Activity A ▸ In the Observer pattern discussion below, rewrite the paragraph that begins "When you modify a country" more briefly, keeping its main facts.
Activity B ▸ Reproduce the part of the Observer pattern discussion below that opens with the words "When you modify" and closes with "special observer/monitor/listener implementations.".

Excerpt ▸
##############################

Question

I am having problems with implementing Observer pattern in my project. The project has to be made as MVC in C#, like a Windows application.
In my domain model I have for example Country class and Country repository. I have a Country controller and views for seeing all countries(a list on a form), adding new country, and editing existing country.
I don't know how many views will have to know about changes connected with changing Country. The thing is I have to use Observer pattern. And on the web I can find only examlpes when a Subject is Country and Observer is a form that is editing a country and all the examples are in console application.

I need that all my forms that have lists of countries know about adding new country, not just editing existing ones. How am I supposed to do that, should I make a repository a Subject?

Was it helpful?

Solution

You could create a 'ManageCountry' task, which lets you edit / add countries. This task could have an event 'CountryChanged', where other views can subscribe to.

When you modify a country, or create a new country, you raise the event, and subscribers can react to it. You just have to make sure that the event you raise, uses some custom EventArgs so that you can pass the Country object that has modified to the eventhandler.

What are you using to implement an MVC app ? Are you using some kind of framework for it ?

OTHER TIPS

In C# (or .NET generally) you can use events and delegates which are special observer/monitor/listener implementations.

I don't know about DDD, but I would add an "NewCountryAdded"-event or "CountryListChanged"-event or something like that.

Hmm, to me it sounds that you should make a repository a subject, so that the repository works as a publisher to the forms. Try this and let us know if it worked out.

##############################

Data to examine ▸

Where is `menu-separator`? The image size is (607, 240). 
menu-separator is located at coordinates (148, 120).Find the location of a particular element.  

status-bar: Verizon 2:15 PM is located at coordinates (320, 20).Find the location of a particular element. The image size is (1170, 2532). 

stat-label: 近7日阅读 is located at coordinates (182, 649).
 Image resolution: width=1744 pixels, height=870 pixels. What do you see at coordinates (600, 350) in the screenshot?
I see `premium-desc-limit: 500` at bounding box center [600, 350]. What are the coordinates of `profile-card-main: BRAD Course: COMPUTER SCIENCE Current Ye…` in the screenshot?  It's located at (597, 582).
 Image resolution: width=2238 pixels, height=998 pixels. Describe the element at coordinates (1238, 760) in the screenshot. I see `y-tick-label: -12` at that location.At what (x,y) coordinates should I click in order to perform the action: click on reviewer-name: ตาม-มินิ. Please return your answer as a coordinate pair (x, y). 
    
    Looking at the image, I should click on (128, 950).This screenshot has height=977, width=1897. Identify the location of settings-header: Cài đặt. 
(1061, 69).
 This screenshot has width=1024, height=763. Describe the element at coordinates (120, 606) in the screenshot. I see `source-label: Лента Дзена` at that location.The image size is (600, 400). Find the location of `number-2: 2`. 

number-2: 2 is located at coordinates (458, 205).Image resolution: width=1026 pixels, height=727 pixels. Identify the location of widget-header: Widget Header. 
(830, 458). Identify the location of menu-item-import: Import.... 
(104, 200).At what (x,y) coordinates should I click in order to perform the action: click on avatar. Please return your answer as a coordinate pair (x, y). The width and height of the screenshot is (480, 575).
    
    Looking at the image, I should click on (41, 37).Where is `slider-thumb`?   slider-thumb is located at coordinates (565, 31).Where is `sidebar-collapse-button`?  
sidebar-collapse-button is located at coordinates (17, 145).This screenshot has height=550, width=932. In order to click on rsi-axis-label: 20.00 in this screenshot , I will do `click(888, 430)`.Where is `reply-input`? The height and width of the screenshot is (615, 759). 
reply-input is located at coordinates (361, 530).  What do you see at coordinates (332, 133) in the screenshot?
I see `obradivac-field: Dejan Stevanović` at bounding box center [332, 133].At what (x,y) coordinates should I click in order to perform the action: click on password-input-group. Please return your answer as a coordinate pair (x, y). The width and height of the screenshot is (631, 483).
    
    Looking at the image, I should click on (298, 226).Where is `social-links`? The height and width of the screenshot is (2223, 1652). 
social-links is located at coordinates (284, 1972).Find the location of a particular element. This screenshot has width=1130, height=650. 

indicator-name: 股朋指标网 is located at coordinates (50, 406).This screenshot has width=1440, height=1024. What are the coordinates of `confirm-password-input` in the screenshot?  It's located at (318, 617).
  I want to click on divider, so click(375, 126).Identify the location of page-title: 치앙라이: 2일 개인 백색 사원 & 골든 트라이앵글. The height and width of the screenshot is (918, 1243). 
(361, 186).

##############################

Task response A ▸ When a country is created or modified, raise the event so subscribers can react. The event should use custom EventArgs to pass the modified Country object to the event handler.

Task response B ▸
When you modify a country, or create a new country, you raise the event, and subscribers can react to it. You just have to make sure that the event you raise, uses some custom EventArgs so that you can pass the Country object that has modified to the eventhandler.

What are you using to implement an MVC app ? Are you using some kind of framework for it ?

OTHER TIPS

In C# (or .NET generally) you can use events and delegates which are special observer/monitor/listener implementations.